_Dataset content_
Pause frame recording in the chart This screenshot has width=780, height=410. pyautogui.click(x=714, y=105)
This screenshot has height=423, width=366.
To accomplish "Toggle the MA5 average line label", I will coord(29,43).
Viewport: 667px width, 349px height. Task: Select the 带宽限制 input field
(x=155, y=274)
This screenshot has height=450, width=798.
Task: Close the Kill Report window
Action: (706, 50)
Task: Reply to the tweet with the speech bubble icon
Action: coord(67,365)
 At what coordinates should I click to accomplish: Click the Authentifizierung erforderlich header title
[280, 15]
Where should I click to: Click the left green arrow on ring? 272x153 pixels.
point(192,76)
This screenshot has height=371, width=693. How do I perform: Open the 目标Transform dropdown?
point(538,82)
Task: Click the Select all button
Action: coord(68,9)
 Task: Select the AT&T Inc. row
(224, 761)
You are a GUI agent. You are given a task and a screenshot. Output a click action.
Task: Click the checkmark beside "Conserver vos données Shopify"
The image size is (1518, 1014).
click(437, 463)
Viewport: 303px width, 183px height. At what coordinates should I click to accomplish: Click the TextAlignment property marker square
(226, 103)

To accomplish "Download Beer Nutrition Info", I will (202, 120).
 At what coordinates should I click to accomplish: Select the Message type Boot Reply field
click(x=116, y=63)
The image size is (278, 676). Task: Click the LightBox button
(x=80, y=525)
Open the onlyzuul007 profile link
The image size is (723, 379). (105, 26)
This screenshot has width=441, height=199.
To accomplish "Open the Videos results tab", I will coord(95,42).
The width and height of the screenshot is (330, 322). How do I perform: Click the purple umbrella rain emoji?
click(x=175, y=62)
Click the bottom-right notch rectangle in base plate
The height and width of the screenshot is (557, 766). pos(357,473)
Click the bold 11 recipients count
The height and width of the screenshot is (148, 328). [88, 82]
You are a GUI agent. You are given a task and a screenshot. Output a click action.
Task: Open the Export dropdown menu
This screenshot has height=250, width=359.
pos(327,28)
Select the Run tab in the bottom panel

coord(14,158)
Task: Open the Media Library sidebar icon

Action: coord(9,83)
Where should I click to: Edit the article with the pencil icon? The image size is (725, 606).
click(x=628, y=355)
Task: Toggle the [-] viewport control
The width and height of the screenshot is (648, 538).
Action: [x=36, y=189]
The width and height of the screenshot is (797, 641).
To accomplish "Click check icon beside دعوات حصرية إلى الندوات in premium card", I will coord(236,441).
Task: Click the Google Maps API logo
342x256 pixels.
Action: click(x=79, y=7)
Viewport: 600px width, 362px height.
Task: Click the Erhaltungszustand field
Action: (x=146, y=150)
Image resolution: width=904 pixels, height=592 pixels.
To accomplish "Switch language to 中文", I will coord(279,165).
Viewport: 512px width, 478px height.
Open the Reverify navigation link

_Problem requirements_
Keep both end lines and retype everything in the records above from the line containing "The width and height of the screenshot is (797, 641)." through the line containing "Viewport: 512px width, 478px height.", exactly, with nothing else.

_Exercise solution_
The width and height of the screenshot is (797, 641).
To accomplish "Click check icon beside دعوات حصرية إلى الندوات in premium card", I will coord(236,441).
Task: Click the Google Maps API logo
342x256 pixels.
Action: click(x=79, y=7)
Viewport: 600px width, 362px height.
Task: Click the Erhaltungszustand field
Action: (x=146, y=150)
Image resolution: width=904 pixels, height=592 pixels.
To accomplish "Switch language to 中文", I will coord(279,165).
Viewport: 512px width, 478px height.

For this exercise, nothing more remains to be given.